Gaetz said that he invited Chuck Johnson to the address when he "showed up at my office" on Tuesday, according to the Daily Beast report. The congressman, who has risen in prominence amid a Republican push to release a GOP House Intelligence Committee memo on alleged surveillance abuses, said he did not have a pre-existing relationship with Johnson, saying that he only had an extra ticket because his father came down with bronchitis.
Johnson gave a different explanation for his appearance at the congressional address, saying that while he received invitations from several members of Congress, he accepted Gaetz's invitation because "he's into stuff on the issues that I care about," including the cryptocurrency bitcoin and marijuana.

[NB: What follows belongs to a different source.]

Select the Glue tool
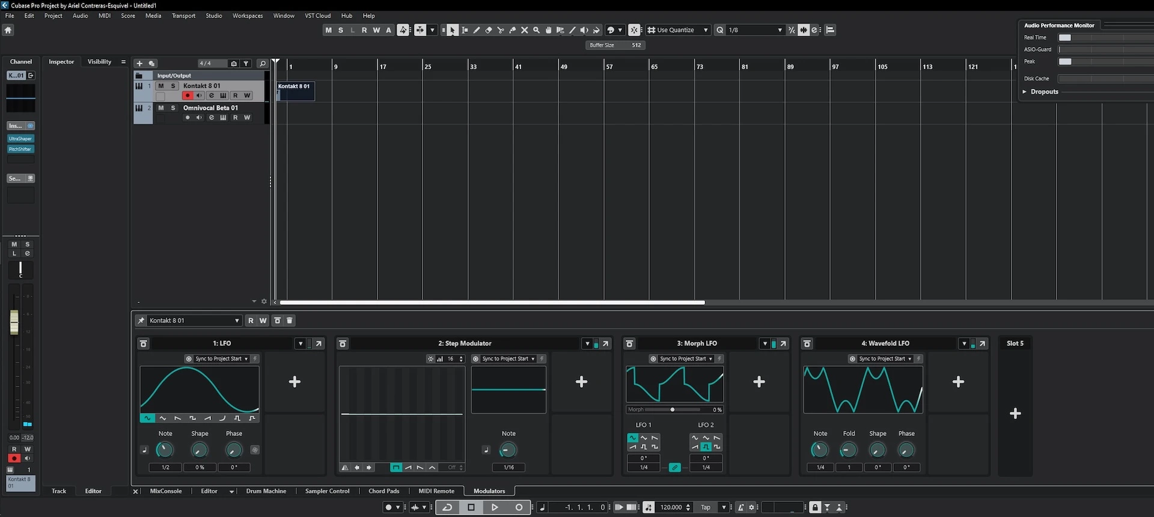click(513, 30)
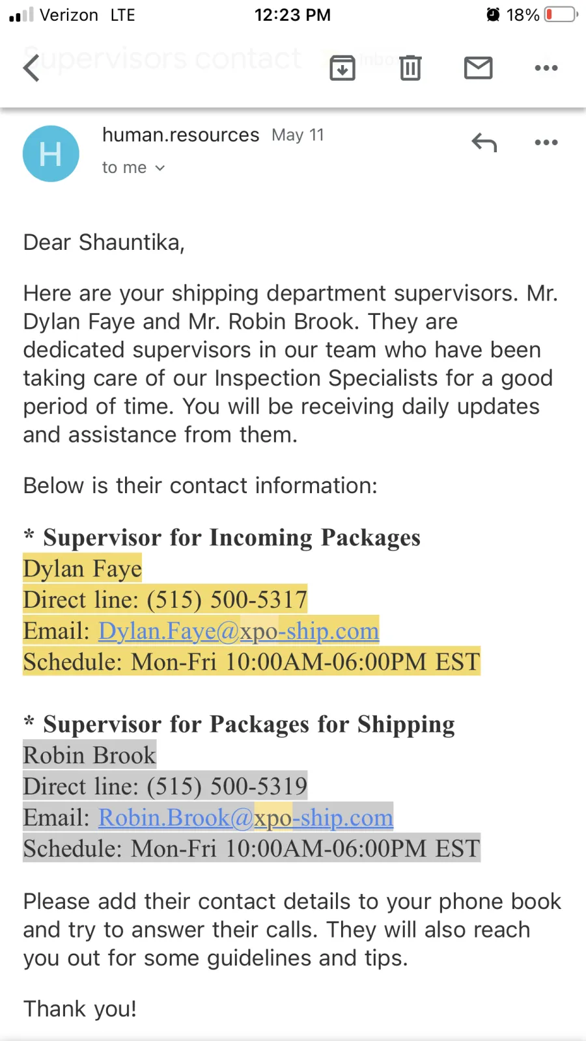Open the message options three-dot menu

[546, 142]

Johnson runs a crowdfunding site that has raised tens of thousands of dollars for legal fees related to the white supremacist website the Daily Stormer, as well as various other figures in the alt-right movement.
Johnson has also said that the actual number of Holocaust victims is far lower than the accepted total, and questioned whether gas chambers were used at Nazi concentration camps, though he maintains that he is not a Holocaust denier.
Inviting Johnson to the State of the Union isn't Gaetz's only recent brush with conspiracy theory culture. Earlier this week, Gaetz appeared on prominent pro-Trump conspiracy theorist Alex Jones's online show, Infowars. In his appearance, Gaetz complained about being described as a conspiracy theorist.